Image courtesy of Vivint.Solar

Mercedes-Benz has announced that it will stop manufacturing residential batteries and dissolve its U.S. energy subsidiary, reports Greentech Media writer Julian Spector. The company got into the residential energy market in 2016, and many thought the company's product would be a competitor to the Tesla Powerwall.

When it first came on to the scene, Mercedes-Benz promised to leverage its considerable brand recognition, global scale and manufacturing supply chain to take the young market by storm. It quickly allied with Vivint, the top-three rooftop solar installer, to reach its customers. It even nabbed CEO Boris von Bormann from fellow German home storage company sonnen’s U.S. outfit. A year and a half later, von Bormann is out, plans to enter the U.S. commercial and utility-scale markets never materialized, and global manufacturing of Mercedes-Benz branded residential batteries will cease.
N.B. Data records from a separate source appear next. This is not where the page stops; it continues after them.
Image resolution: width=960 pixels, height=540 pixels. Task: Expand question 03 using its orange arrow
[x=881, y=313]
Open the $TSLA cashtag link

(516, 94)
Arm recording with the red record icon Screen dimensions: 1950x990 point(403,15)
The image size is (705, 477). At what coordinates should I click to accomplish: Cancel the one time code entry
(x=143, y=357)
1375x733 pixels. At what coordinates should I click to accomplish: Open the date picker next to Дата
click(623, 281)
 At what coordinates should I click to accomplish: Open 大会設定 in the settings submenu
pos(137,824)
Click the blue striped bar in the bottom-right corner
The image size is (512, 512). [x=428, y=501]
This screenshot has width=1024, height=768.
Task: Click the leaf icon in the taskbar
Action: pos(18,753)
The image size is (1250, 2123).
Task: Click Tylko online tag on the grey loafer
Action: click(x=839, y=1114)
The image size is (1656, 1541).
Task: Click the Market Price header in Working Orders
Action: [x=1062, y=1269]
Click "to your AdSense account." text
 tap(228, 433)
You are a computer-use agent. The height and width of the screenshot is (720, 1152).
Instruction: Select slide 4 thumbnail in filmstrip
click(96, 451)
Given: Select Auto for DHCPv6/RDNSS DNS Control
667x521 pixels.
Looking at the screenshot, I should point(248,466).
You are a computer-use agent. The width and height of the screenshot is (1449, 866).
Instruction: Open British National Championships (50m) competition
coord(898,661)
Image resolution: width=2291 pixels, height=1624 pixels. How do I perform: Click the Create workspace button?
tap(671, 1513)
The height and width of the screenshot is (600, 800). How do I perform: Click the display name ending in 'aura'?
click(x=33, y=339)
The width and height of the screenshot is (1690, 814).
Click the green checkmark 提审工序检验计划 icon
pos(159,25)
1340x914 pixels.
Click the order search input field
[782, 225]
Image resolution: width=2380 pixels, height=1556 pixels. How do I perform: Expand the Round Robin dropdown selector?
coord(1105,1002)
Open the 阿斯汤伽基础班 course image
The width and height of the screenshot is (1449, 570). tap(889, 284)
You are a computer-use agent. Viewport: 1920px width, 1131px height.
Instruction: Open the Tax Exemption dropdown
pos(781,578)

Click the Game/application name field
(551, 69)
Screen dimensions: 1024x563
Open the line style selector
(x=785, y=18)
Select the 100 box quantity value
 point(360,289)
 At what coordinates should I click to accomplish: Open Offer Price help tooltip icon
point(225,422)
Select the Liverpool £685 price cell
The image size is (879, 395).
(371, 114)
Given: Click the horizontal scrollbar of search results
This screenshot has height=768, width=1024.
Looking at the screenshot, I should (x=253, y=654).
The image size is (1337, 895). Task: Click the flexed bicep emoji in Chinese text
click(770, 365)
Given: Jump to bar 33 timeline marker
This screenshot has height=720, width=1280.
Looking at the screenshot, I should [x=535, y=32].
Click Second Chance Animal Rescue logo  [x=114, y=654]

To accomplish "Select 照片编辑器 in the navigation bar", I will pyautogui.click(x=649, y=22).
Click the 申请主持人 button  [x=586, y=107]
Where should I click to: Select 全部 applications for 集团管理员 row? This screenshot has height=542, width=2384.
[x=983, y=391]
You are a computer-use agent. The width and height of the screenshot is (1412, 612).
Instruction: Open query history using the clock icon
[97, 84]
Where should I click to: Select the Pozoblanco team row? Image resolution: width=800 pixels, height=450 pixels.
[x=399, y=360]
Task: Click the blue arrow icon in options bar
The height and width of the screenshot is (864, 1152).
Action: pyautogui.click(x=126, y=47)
Mercedes-Benz exited because its batteries, stress-tested for the work of propelling vehicles through the streets, proved too expensive to compete for the sedentary role of sitting in someone's house. That's an argument that standalone energy storage companies have made for years. Car batteries need extremely high energy density capable of rapid-fire discharge; that drives the choice of certain lithium-ion chemistries, like nickel-manganese-cobalt. Stationary systems can prioritize cycle life and safety, which is why companies like sonnen and Simpliphi tout their lithium-ferrous-phosphate chemistries.